Spam Terminology
Spam is commonly transmitted from bots operating from cloud or hosting service accounts of compromised devices that host malware (spambots). Spambots are malware, installed without consent. The bot itself and the thousands of emails each bot emits consume CPU, RAM, bandwidth, and storage from the source of transmission to the spam recipients’ devices. These unauthorized uses of resources are threats that are considered cybercrimes in the Council of Europe's Convention on Cybercrime (see also, Measurements).
We measure and provide scoring metrics for three aspects of spam identified in the Counsel of Europe’s Guidance Note #8: content (specifically, hyperlinks that direct recipients to ilicit or scam sites, the act of sending unsolicited messages, and the mechanism for sending (e.g., delivery infrastructures such as spambots or botnets).
The terminology that we use in our analyses and reporting follow.
Spam Report
We gather information about spamactivity detected by multiple feeds. Spam reports are source records that we collect from a threat intelligence feed (a blocklist). These identify the URL or domain name that a feed associates with hosting spammed content or the transmission of spam messages.
A spam activity can be identified in more than one feed. And in some cases, an activity tagged as spam by one feed can be tagged as phishing in a different feed. When we prefix “report” with a particular threat such as spam, we are indicating that we are using only those source records that were tagged as spam for our analyses.
Spam Records
We eliminate duplicates and enhance spam reports with metadata — domain and IP address registration data, ICANN registry and registrar monthly reports, routing data, and other indicators — to create spam records. These records are the bases for our measurements and scoring metrics.
Spam Domain Scores
To allow comparison of large and small Top-level Domains, we use a scoring metrics, TLD spam domain score, which is calculated by dividing the number of domain names associated with spam content or spambot hosting in a TLD by the number of domains delegated from that TLD.
TLD Spam Domain Score =
(number of unique domains reported for spam in a TLD/domains delegated from TLD) * 10,000
We use a similar scoring metric to compare small and large gTLD registrars. The gTLD Registrar Spam Domain score is a ratio of the number of domain names used for spam to the number of registered domain names under management (DUM) at that gTLD registrar.

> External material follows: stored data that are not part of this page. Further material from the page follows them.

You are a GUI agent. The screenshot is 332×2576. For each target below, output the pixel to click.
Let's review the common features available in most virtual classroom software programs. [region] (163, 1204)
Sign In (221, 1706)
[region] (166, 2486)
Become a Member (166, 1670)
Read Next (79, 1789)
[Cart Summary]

gTLD Registrar Spam Domain Score =
(number of unique domains reported for spam in a gTLD registrar DUM / DUM at gTLD Registrar) * 10,000
Lastly, we use a metric to compare small and large hosting networks (ASNs). The Spamhost-Spambot score is a ratio of the number of IPv4 addresses associated with hosting spam content or spambots to the number of routed IPv4 addresses allocated to an autonomous system.
Spamhost-Spambot score =
(number of unique IPv4 addresses reassociated with spamhosts-spambots in ASN/ routed IPv4 addresses allocated to ASN) * 10,000
In our annual landscape studies, we use a similar metric to measure the prevalence of spam domains in TLDs and gTLD registrars. Here, we take the sum of the four quarters of unique spam domains reported and divide by the average of the domains under management per TLD and per gTLD registrar for each of the four quarters. We call these metrics a Yearly Spam Scores.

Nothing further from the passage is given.